This is wall and ceiling clipping for my game when players walk inside a building
What I do is find all connected segments when detecting inside a building, identify the blocks that are walkable, and use certain blocks as markers to indicate walls. The video you see is the result.
My game MudGate has received numerous updates in the last few months, and now the latest one is something I’d like to share as I think it improves the visuals of my game.
I’ve developed a technique for dynamic environmental texturing on the MudGate landscape, and I can implement it runtime by simply clicking it into place
Here, I’ve added one large texture to the landscape
My game’s latest feature, ‘The Segmented Realm,’ draws inspiration from classic MUDs (Multi-User Dungeons). As you navigate from room to room, watch the realm dynamically unfold with each step.
This feature is designed for easy expansion, and the surrounding terrain dynamically adapts to the addition or removal of rooms.
As my game nears its final stages, I’ve solidified its mechanics, story, building tools, and rules. I’m now dedicating time to polish the worlds and storyline before launch at Steam. (MudGate on Steam)
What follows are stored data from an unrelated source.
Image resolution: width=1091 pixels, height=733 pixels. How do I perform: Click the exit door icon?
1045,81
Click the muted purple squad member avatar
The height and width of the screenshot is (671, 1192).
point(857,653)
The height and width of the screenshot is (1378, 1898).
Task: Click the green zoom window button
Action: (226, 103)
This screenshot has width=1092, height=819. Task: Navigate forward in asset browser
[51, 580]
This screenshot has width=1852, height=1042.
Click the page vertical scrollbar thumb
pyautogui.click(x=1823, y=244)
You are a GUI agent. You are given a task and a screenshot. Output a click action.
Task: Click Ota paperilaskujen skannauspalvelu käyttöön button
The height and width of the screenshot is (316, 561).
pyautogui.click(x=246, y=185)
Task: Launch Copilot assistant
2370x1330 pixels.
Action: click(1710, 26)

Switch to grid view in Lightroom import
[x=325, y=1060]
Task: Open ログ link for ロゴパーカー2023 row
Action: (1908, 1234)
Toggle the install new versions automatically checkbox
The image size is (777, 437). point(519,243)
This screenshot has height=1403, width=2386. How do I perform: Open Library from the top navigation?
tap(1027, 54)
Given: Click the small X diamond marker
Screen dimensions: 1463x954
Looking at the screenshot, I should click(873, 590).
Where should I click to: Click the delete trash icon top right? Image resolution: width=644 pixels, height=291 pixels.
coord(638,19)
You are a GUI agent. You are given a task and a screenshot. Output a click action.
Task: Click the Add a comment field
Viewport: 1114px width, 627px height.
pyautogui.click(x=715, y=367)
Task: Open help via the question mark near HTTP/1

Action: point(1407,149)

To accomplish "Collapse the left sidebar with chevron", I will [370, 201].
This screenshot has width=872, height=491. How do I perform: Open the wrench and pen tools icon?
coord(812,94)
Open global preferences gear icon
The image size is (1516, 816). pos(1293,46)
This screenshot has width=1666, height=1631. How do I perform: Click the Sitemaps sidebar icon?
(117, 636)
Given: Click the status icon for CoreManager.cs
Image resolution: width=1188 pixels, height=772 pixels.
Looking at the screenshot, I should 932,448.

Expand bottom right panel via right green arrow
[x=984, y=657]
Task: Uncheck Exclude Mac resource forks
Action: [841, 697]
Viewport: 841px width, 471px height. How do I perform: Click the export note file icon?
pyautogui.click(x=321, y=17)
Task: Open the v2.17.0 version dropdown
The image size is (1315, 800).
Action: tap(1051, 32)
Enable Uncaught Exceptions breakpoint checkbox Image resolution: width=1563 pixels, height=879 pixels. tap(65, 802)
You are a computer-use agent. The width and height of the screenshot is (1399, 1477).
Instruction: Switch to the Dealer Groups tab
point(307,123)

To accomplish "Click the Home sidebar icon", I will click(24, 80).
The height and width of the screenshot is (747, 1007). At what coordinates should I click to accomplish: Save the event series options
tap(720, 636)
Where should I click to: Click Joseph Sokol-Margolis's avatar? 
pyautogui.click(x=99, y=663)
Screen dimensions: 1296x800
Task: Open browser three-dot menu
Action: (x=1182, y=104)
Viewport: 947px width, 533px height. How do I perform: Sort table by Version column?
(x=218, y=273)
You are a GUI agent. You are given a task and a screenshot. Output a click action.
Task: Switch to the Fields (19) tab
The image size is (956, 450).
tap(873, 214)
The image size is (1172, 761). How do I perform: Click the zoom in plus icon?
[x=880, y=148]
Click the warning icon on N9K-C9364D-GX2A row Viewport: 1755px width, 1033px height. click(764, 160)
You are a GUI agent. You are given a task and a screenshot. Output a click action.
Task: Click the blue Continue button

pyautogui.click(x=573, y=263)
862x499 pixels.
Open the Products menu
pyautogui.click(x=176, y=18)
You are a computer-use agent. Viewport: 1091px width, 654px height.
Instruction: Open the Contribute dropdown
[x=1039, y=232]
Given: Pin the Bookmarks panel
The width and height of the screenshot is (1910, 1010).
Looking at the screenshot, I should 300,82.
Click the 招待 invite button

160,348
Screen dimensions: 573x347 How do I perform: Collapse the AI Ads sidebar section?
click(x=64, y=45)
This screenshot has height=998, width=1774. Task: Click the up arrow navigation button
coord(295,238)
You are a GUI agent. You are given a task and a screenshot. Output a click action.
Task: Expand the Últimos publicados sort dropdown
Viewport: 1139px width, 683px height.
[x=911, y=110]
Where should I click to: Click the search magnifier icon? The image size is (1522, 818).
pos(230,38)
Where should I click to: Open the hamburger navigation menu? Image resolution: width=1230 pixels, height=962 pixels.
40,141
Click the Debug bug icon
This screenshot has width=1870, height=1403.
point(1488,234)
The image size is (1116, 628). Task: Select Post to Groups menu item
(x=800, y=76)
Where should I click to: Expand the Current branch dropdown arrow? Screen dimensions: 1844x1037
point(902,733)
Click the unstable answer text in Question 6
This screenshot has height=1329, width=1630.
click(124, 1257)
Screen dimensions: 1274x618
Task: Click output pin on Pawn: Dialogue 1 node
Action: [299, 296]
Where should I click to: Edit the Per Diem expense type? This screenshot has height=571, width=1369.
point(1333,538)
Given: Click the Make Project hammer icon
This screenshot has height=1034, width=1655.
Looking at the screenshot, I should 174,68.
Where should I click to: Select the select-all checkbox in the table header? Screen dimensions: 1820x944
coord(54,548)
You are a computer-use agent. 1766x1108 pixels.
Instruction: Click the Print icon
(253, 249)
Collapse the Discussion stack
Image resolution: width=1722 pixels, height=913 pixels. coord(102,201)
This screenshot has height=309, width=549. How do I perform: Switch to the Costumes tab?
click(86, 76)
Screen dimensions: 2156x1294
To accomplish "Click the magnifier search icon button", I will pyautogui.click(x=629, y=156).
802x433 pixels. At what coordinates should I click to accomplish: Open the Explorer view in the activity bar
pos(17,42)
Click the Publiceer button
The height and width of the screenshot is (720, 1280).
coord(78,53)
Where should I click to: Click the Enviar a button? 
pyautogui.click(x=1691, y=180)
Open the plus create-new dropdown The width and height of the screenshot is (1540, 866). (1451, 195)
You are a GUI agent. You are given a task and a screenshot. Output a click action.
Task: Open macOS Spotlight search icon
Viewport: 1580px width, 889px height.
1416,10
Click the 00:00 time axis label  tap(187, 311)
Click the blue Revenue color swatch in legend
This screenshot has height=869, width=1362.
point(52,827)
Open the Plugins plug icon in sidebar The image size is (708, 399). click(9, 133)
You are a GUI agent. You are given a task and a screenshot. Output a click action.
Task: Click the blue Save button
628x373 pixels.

As of today, I have a standalone build wrapped in a Windows application, with all resources encapsulated in a data file (PAK).
The application incorporates WebView2 and utilizes the Kestrel web server. This approach simplifies the process, resulting in an EXE file accompanied by the resource file.
Cool. Thanks for that! I’ve had no experience developing Windows applications but I can’t imagine a wrapper is too difficult. I’ll look into this option when I’m ready.
Looking forward to playing your game on Steam! On my wishlist!
I’ve stitched together a series of clouds that appear when players zoom out, floating silently above the landscape. I can also control their appearance to indicate whether they are light or dark, representing light or heavy clouds.
It was an absolute pleasure catching up on this thread, seeing where this project started, and what this project has become! Congrats to you and I hope your game thrives!
I’ve updated my procedural clouds and used playground to generate 25 variants for my game:
These clouds are of the ‘lightGray’ type with an emissiveColor, and I use a different renderingGroupId to avoid affecting other transparent game objects. Additionally, I’ve set disableLighting = true so that light sources don’t affect the clouds. I hope this can inspire others…and default clouds are now whiter as @Deltakosh suggested
Question for you: Currently how many draw calls are in the game at any given moment during the core loop? Or maybe there’s a metric for average draw calls per second?
I haven’t checked that recently, but I focus on optimizing the scene by freezing meshes and materials, and only updating shadows when necessary. I also offload compute tasks to separate workers to minimize performance hiccups.